[Recipe makes 4 quesadillas].
So as you're probably aware, this is one of those recipes that doesn't need to be followed to a T. Use the recipe below as a starting point, and make whatever changes you wish to personalize it to your liking. I ended up using grilled chicken seasoned with Merquén, a mayo based sauce, cheddar and pepperjack, cilantro, and lime, but other options may include black beans, corn, rice, green onions, or diced tomatoes. To go all out, serve alongside some Mexican rice or chips with salsa fresca or guacamole.
(8) 8" tortillas
3 chicken breasts, brined in advance
2 cups shredded cheese (use a combination of mozzarella, pepperjack, quesos fresco, or sharp cheddar)
1/2 cup mayonnaise
1 jalapeño, seeded and minced
1 teaspoon paprika
1/2 teaspoon cumin
1/2 teaspoon garlic powder
Grill your chicken for several minutes on each side, or until an internal temperature of 165° F is met. Transfer your chicken to a plate and cover with tin foil.

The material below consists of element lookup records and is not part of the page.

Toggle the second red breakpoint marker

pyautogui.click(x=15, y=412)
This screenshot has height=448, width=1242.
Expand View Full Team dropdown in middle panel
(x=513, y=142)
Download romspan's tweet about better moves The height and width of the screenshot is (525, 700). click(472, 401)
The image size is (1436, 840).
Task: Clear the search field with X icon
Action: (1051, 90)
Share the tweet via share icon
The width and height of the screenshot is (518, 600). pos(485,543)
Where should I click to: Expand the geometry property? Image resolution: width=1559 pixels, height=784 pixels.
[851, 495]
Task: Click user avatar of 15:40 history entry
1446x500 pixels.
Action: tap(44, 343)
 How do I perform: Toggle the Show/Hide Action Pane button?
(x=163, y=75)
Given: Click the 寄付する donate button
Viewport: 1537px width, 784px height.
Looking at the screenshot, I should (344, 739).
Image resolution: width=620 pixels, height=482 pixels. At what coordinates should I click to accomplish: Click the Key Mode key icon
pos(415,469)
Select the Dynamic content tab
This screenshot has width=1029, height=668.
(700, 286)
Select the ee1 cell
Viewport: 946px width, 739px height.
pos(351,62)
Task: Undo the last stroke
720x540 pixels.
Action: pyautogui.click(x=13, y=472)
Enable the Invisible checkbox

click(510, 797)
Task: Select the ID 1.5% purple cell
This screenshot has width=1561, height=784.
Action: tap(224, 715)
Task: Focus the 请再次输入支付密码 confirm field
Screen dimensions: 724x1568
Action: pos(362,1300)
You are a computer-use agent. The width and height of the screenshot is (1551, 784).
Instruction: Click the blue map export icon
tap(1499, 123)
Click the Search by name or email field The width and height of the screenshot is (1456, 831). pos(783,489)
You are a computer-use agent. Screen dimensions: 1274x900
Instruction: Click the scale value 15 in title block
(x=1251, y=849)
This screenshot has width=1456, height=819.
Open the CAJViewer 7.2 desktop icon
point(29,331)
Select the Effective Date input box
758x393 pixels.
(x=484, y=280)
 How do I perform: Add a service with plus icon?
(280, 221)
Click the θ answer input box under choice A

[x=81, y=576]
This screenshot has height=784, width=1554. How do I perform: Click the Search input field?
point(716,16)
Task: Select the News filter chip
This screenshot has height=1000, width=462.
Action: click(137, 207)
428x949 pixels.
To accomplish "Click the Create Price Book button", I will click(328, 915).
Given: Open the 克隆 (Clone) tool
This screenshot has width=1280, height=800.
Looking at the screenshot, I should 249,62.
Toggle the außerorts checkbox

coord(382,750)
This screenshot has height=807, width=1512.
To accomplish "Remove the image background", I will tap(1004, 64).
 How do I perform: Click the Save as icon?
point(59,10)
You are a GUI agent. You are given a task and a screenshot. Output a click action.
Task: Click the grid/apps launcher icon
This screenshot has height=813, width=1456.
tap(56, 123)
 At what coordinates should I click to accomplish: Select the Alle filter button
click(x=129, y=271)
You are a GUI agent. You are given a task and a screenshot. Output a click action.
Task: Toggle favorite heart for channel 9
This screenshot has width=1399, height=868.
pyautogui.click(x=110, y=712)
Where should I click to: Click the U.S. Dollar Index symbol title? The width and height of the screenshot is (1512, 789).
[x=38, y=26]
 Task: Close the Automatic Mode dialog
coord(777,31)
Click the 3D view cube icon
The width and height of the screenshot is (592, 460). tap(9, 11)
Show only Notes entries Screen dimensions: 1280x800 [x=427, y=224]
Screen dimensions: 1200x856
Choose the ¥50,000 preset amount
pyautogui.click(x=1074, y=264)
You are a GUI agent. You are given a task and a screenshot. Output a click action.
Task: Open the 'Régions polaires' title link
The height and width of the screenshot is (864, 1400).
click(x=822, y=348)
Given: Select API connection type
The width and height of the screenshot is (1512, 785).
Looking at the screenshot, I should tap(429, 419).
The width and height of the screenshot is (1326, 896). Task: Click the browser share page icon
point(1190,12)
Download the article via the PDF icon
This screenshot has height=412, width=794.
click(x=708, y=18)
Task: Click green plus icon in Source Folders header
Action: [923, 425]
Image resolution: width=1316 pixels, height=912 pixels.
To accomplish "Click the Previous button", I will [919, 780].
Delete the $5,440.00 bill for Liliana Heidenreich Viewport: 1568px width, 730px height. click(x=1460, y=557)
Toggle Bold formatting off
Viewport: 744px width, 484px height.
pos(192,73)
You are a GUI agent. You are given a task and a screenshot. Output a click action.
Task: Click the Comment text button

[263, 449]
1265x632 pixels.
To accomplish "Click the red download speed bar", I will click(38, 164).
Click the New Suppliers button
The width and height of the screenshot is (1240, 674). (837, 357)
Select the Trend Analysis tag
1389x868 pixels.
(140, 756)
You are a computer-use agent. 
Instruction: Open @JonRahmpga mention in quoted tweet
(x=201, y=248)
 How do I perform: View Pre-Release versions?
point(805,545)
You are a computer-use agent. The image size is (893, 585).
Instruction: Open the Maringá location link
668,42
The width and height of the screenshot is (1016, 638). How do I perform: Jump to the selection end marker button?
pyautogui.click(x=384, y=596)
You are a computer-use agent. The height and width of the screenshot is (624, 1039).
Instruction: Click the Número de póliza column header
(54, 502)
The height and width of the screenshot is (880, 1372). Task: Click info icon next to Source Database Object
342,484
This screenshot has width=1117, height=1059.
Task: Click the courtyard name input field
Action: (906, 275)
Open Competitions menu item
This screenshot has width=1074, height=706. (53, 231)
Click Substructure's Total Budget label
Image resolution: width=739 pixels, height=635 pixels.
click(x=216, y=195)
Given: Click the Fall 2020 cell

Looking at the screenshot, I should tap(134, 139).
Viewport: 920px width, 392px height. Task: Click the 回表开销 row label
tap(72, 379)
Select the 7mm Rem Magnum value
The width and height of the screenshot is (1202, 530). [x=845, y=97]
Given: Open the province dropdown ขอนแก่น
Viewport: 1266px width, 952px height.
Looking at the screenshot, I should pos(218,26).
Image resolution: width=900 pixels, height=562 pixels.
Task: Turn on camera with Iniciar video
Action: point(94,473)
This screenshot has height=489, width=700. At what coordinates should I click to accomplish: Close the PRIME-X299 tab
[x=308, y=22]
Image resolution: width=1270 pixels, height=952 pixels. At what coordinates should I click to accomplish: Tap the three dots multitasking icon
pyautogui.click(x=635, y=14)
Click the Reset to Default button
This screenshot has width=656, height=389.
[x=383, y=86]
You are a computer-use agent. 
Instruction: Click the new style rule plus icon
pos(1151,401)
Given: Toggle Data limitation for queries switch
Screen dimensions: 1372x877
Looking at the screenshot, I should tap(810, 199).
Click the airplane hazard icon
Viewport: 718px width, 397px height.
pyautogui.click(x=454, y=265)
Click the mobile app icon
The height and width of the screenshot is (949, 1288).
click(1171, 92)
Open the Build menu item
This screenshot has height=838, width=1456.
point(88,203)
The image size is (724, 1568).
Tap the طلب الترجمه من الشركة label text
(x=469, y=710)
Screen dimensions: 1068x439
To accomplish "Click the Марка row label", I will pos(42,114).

While the chicken is resting, whisk together the mayonnaise, jalapeño, paprika, cumin, and garlic powder. Lastly, preheat a nonstick skillet over medium low heat. Once the chicken has rested for at least 10 minutes, slice against the grain, achieving 1/4" slices.
To assemble, spread 1 tablespoon of mayonnaise on each tortilla. Top one with 1/4 cup cheese, one quarter of the sliced chicken, fresh cilantro, and an additional 1/4 cup of cheese. Place your second tortilla on top of your fillings, mayonnaise side down. Spray the nonstick skillet with some cooking spray, and carefully place your quesadilla in the pan. Cook for 2 minutes, or until lightly browned. Using a wide spatula, carefully flip the quesadilla over and cook for an additional 2 minutes. Transfer to a cutting board and cut into quarters. Garnish with sour cream, cilantro, and lime wedges.